Having sex when you have mild to chronic back pain can be uncomfortable for some—and discouraging for others. In a study
performed by the World Health Organization, 84% of people with low back pain reported increased pain during sex. Conversely, the study also provided results that shed light on the best positions for couples to engage in sexual intercourse when one partner has back pain (more on those findings shortly).
Protecting your sexual self-esteem
Because of the intimate nature of sex, when you have back pain and cannot perform, a new set of issues arises—the psychological aspects. Back pain not only decreases pleasure and frequency in which you have sex but can lower your libido entirely. For men and women, back pain that affects sexual performance can cause you to feel less masculine or feminine. It can saddle you with the guilt of being an unpleasing partner and leave you feeling depressed
. For the benefit of the relationship, it’s important that you openly communicate to your partner about the times in which your back pain is present, problematic, and sex is off the table for the evening.
Communicating with your partner
Communication is mission critical. Talk through your feelings (and explain your pain) to your partner. As someone who loves and cares for you, help them understand what reservations you may have about sex at that moment as it relates to your back pain. While you may think that simply stating your back hurts should be enough, thinking your partner knows how you feel can lead to feelings of resentment in your partner (“Are you blowing me off”) and feeling dismissed by you (“I can’t believe he/she is so insensitive”).
How to have sex when you have back pain
If after talking with your partner you wish to pursue sex, talk through the positions you feel you can safely and painlessly perform without aggravating your back. Before sex, do light stretches to warm your back muscles and take a hot shower to relax. In bed, ask your partner to massage the tender areas of your back. This can serve as foreplay for you both. Engage sexually once you’re comfortable choosing the pain-free position you have expressed to your partner.
For most men who are flexion-intolerant
, which is characterized by back pain triggered when in seated or inwardly bent positions (think child’s pose
), the WHO study states they should avoid the side-lying or spooning position featuring both partners outward-facing. This position involves a lot of lower back movement that can make back pain worse. The position best suited for flexion-intolerant men is the quadruped position with the receiving partner on their knees, posterior elevated, and their weight supported by their elbows (commonly called doggy style). Missionary position, with the male pain partner supporting himself with his hands, chest off the lower partner, is also recommended.
For those men who are extension-intolerant, characterized by back pain triggered in standing or outwardly bent positions (think baby cobra pose
), the study recommended the spooning position and the missionary position in which the partner on top is lying flat (not with an arched back) on the partner beneath them (see Figure 4).
Women with back pain
may discover that lying flat on their back can create too much pressure and produce more back pain during missionary sex. Similarly, lying flat on your stomach or seated atop your partner with him below on his back can also trigger spinal pain. For women who are extension-intolerant, lying on your back with your knees up into your chest can reduce pressure on your back and spine, as can straddling your partner on a chair. Another alternative is to use sex furniture
to provide additional cushioning to support your back and spine during sex. Pillows and wedges can be positioned to support your back while placing your hips in a comfortable position to receive from your partner.

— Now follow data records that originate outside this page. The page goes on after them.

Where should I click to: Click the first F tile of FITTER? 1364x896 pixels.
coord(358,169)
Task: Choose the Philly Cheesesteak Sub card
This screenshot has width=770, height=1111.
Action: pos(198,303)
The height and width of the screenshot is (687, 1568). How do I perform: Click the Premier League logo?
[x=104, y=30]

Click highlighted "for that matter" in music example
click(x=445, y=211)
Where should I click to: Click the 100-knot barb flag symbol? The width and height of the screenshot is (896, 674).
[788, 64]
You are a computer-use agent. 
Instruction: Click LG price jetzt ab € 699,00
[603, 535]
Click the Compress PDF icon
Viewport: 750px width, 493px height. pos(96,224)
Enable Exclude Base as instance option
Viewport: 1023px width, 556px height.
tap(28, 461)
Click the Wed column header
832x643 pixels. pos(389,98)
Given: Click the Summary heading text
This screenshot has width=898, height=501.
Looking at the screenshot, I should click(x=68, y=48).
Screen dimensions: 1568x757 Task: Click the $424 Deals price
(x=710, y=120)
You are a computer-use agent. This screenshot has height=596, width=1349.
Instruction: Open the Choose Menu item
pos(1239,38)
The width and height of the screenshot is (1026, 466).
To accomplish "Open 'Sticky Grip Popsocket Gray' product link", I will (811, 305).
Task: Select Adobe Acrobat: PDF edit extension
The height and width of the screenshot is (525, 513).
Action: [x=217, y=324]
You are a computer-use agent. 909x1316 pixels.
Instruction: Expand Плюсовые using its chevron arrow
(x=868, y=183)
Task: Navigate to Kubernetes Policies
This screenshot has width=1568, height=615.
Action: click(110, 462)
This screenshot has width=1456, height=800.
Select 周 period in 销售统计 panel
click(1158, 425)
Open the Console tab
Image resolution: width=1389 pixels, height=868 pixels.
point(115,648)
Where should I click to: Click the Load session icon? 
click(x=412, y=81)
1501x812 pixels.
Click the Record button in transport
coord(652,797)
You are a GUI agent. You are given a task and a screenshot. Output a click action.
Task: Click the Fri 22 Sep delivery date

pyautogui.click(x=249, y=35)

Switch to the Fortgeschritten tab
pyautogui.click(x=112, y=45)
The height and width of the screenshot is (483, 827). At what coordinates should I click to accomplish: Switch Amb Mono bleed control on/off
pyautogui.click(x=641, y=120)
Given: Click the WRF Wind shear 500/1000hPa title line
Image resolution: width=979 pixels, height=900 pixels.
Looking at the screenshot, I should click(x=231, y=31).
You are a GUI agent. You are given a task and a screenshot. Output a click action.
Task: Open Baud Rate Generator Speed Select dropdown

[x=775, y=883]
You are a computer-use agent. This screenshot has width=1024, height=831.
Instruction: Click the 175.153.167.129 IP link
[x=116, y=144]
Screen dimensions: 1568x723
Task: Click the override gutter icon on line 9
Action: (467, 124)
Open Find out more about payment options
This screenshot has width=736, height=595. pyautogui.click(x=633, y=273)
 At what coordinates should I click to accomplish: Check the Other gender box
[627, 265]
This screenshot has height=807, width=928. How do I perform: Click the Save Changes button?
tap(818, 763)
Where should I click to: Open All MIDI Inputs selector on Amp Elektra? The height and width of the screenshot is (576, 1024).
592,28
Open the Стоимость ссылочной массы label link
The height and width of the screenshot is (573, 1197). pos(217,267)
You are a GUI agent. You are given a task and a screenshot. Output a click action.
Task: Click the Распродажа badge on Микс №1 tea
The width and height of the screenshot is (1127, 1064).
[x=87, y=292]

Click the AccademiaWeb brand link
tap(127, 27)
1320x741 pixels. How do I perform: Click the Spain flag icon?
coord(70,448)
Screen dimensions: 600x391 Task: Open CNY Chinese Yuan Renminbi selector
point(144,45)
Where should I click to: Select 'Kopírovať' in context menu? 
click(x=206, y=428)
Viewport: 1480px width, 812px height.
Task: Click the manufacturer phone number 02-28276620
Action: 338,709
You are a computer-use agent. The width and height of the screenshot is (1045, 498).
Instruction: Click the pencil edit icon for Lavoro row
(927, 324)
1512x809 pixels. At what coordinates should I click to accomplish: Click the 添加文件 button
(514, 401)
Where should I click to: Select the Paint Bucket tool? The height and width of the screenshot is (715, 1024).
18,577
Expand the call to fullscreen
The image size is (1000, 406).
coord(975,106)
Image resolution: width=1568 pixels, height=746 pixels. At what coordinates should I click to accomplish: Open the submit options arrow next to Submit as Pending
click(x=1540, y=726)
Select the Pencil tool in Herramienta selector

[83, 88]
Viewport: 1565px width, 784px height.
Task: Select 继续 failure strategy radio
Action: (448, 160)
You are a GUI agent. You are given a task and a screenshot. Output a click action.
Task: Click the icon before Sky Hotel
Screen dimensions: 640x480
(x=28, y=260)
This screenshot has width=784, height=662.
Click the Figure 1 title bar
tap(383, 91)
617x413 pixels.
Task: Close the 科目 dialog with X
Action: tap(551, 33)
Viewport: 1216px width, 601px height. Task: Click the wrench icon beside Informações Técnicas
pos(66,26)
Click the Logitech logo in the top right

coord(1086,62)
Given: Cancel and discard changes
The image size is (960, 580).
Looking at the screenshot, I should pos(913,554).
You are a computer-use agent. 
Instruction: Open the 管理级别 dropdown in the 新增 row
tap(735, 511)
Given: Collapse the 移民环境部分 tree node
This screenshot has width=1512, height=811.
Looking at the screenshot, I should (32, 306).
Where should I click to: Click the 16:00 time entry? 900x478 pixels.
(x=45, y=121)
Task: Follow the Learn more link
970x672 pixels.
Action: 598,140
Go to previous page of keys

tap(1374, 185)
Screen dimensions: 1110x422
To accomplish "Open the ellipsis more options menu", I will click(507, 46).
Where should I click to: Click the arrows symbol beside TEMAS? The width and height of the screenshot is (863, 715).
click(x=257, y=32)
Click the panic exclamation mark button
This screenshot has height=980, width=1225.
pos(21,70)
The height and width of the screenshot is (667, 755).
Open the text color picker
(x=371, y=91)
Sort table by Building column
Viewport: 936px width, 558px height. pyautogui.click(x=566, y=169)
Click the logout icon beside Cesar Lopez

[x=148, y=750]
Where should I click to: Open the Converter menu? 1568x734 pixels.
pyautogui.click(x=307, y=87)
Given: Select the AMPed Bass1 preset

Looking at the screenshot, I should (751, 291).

Nonintercourse sexual gratification
Sex doesn’t have to be strictly intercourse. If your back pain prevents you from having sex with your partner, or you find every position you’ve tried to be too painful, choosing oral sex or mutual manual stimulation is another option. Talk to your partner and experiment together to find the right combination of pleasurable activities you can enjoy to meet one another’s needs.
Back pain can complicate sex and leave one or both partners disgruntled and frustrated. The best strategy for a good sex life when you have back pain is communication. Talking to your partner about how sex affects your back pain and coming up with a game plan to have sex gratifying for you both takes time. Experimenting with positions and touch can go a long way to keeping things copesetic between the sheets. In the end, you can overcome some of the physical limitations you feel and ease the mental drawbacks as you work together to create a more fulfilling bedroom.